╭─ Given entries

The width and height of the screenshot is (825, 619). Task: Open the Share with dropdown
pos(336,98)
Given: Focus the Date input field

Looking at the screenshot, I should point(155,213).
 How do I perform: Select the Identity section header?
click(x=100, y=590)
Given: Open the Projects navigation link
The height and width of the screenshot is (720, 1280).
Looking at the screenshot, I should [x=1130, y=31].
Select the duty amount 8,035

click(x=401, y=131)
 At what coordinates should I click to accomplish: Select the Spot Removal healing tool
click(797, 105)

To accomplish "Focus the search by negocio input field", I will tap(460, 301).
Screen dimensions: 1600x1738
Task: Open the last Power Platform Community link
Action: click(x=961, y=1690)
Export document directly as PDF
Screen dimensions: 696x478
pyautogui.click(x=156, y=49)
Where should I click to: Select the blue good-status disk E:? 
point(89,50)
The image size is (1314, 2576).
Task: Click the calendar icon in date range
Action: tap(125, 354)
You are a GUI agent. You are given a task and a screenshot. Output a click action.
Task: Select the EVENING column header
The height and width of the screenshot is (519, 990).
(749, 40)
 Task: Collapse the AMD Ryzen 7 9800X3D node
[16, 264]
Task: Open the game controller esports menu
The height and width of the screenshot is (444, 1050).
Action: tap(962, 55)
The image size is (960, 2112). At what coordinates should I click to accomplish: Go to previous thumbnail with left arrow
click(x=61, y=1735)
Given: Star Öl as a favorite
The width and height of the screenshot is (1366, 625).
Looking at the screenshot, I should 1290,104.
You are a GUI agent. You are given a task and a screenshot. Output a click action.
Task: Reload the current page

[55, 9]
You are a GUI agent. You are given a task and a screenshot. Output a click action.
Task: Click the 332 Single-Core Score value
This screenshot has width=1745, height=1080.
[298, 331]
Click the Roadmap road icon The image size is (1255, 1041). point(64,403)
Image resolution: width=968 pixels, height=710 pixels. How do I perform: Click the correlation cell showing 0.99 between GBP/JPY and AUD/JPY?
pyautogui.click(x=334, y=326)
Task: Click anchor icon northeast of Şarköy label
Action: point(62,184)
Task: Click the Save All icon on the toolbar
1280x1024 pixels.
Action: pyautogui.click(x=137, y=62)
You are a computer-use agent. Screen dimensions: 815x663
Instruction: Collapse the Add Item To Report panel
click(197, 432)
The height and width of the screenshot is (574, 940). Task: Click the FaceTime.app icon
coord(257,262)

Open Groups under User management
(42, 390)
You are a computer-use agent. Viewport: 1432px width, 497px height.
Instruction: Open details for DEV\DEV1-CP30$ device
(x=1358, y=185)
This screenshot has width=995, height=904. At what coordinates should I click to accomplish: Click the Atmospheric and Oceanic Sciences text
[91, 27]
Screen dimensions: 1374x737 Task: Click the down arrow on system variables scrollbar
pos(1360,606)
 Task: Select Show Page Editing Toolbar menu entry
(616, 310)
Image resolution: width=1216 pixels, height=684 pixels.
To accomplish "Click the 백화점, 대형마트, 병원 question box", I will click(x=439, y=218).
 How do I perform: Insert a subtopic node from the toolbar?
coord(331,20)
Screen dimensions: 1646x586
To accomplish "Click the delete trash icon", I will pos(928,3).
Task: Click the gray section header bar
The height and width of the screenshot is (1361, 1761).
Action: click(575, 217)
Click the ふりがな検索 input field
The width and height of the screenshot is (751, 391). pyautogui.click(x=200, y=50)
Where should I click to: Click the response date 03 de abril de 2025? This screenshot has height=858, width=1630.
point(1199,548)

╰─

Task statement - Write out again every entry above, exactly as given.

Task solution -
The width and height of the screenshot is (825, 619). Task: Open the Share with dropdown
pos(336,98)
Given: Focus the Date input field

Looking at the screenshot, I should point(155,213).
 How do I perform: Select the Identity section header?
click(x=100, y=590)
Given: Open the Projects navigation link
The height and width of the screenshot is (720, 1280).
Looking at the screenshot, I should [x=1130, y=31].
Select the duty amount 8,035

click(x=401, y=131)
 At what coordinates should I click to accomplish: Select the Spot Removal healing tool
click(797, 105)

To accomplish "Focus the search by negocio input field", I will tap(460, 301).
Screen dimensions: 1600x1738
Task: Open the last Power Platform Community link
Action: click(x=961, y=1690)
Export document directly as PDF
Screen dimensions: 696x478
pyautogui.click(x=156, y=49)
Where should I click to: Select the blue good-status disk E:? 
point(89,50)
The image size is (1314, 2576).
Task: Click the calendar icon in date range
Action: tap(125, 354)
You are a GUI agent. You are given a task and a screenshot. Output a click action.
Task: Select the EVENING column header
The height and width of the screenshot is (519, 990).
(749, 40)
 Task: Collapse the AMD Ryzen 7 9800X3D node
[16, 264]
Task: Open the game controller esports menu
The height and width of the screenshot is (444, 1050).
Action: tap(962, 55)
The image size is (960, 2112). At what coordinates should I click to accomplish: Go to previous thumbnail with left arrow
click(x=61, y=1735)
Given: Star Öl as a favorite
The width and height of the screenshot is (1366, 625).
Looking at the screenshot, I should 1290,104.
You are a GUI agent. You are given a task and a screenshot. Output a click action.
Task: Reload the current page

[55, 9]
You are a GUI agent. You are given a task and a screenshot. Output a click action.
Task: Click the 332 Single-Core Score value
This screenshot has width=1745, height=1080.
[298, 331]
Click the Roadmap road icon The image size is (1255, 1041). point(64,403)
Image resolution: width=968 pixels, height=710 pixels. How do I perform: Click the correlation cell showing 0.99 between GBP/JPY and AUD/JPY?
pyautogui.click(x=334, y=326)
Task: Click anchor icon northeast of Şarköy label
Action: point(62,184)
Task: Click the Save All icon on the toolbar
1280x1024 pixels.
Action: pyautogui.click(x=137, y=62)
You are a computer-use agent. Screen dimensions: 815x663
Instruction: Collapse the Add Item To Report panel
click(197, 432)
The height and width of the screenshot is (574, 940). Task: Click the FaceTime.app icon
coord(257,262)

Open Groups under User management
(42, 390)
You are a computer-use agent. Viewport: 1432px width, 497px height.
Instruction: Open details for DEV\DEV1-CP30$ device
(x=1358, y=185)
This screenshot has width=995, height=904. At what coordinates should I click to accomplish: Click the Atmospheric and Oceanic Sciences text
[91, 27]
Screen dimensions: 1374x737 Task: Click the down arrow on system variables scrollbar
pos(1360,606)
 Task: Select Show Page Editing Toolbar menu entry
(616, 310)
Image resolution: width=1216 pixels, height=684 pixels.
To accomplish "Click the 백화점, 대형마트, 병원 question box", I will click(x=439, y=218).
 How do I perform: Insert a subtopic node from the toolbar?
coord(331,20)
Screen dimensions: 1646x586
To accomplish "Click the delete trash icon", I will pos(928,3).
Task: Click the gray section header bar
The height and width of the screenshot is (1361, 1761).
Action: click(575, 217)
Click the ふりがな検索 input field
The width and height of the screenshot is (751, 391). pyautogui.click(x=200, y=50)
Where should I click to: Click the response date 03 de abril de 2025? This screenshot has height=858, width=1630.
point(1199,548)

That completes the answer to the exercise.